# START OF Input for this task
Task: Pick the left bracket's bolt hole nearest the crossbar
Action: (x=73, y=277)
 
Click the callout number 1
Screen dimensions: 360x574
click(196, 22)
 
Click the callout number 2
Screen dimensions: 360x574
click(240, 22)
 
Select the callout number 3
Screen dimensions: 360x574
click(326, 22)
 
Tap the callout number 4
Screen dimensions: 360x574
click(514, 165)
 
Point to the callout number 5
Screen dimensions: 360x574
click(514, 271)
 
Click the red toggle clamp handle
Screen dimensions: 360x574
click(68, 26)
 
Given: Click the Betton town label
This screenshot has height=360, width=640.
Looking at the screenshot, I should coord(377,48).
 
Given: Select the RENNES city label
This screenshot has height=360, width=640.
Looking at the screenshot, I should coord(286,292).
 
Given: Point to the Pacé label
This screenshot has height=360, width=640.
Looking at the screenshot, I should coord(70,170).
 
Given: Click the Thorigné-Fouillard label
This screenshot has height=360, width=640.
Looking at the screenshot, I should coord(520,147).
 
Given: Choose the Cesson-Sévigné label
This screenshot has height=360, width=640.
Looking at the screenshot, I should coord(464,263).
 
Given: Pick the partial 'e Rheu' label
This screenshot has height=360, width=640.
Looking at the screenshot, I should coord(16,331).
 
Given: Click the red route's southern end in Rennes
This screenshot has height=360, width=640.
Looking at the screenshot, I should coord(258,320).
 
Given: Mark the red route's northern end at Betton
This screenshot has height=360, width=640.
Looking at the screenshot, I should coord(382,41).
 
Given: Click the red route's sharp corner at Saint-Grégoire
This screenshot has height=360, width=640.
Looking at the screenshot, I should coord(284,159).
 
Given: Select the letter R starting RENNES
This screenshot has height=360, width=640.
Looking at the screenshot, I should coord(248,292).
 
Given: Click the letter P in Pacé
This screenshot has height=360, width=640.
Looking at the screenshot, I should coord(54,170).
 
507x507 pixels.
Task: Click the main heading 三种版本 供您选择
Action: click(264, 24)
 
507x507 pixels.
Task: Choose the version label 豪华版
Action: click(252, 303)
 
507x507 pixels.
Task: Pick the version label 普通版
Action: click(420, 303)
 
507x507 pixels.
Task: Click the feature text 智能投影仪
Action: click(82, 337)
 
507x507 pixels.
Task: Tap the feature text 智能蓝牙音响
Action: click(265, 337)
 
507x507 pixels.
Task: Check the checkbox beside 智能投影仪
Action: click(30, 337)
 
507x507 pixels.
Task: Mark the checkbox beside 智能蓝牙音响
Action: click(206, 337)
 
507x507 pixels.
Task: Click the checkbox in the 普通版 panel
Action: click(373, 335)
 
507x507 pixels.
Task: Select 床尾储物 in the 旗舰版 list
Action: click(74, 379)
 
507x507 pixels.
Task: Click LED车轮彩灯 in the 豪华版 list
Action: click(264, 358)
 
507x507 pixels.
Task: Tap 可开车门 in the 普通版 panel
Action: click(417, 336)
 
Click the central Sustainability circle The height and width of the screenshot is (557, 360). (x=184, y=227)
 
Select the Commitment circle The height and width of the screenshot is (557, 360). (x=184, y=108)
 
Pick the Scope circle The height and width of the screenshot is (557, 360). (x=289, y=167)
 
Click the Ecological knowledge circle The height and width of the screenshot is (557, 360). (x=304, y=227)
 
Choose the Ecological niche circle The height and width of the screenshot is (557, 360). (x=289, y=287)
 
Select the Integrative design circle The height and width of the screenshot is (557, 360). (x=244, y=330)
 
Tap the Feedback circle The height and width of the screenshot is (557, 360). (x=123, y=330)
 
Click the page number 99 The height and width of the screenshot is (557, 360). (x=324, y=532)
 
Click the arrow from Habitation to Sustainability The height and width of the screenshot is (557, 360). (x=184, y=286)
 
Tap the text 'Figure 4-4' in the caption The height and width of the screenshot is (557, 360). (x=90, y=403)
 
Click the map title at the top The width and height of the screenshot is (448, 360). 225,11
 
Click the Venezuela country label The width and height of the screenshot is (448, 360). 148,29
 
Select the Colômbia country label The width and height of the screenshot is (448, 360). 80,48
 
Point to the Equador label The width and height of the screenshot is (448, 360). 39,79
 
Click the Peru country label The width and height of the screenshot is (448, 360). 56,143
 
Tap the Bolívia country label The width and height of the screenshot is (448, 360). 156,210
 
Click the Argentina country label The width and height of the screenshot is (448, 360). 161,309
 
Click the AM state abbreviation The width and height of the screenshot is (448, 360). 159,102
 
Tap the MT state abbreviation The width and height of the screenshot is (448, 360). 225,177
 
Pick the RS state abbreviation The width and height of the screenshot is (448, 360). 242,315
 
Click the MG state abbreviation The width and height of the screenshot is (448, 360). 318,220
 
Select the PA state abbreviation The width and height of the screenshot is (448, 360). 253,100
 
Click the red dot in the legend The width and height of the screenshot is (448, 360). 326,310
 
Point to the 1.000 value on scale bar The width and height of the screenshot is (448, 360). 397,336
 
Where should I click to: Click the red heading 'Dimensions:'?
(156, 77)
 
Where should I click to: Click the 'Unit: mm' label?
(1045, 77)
# END OF Input for this task
* _Stated exercise_
Locate every line of the listing above that contains the word "Choose", and copy each of those lines.

* _Task response_
Given: Choose the Cesson-Sévigné label
Task: Choose the version label 豪华版
Choose the Ecological niche circle The height and width of the screenshot is (557, 360). (x=289, y=287)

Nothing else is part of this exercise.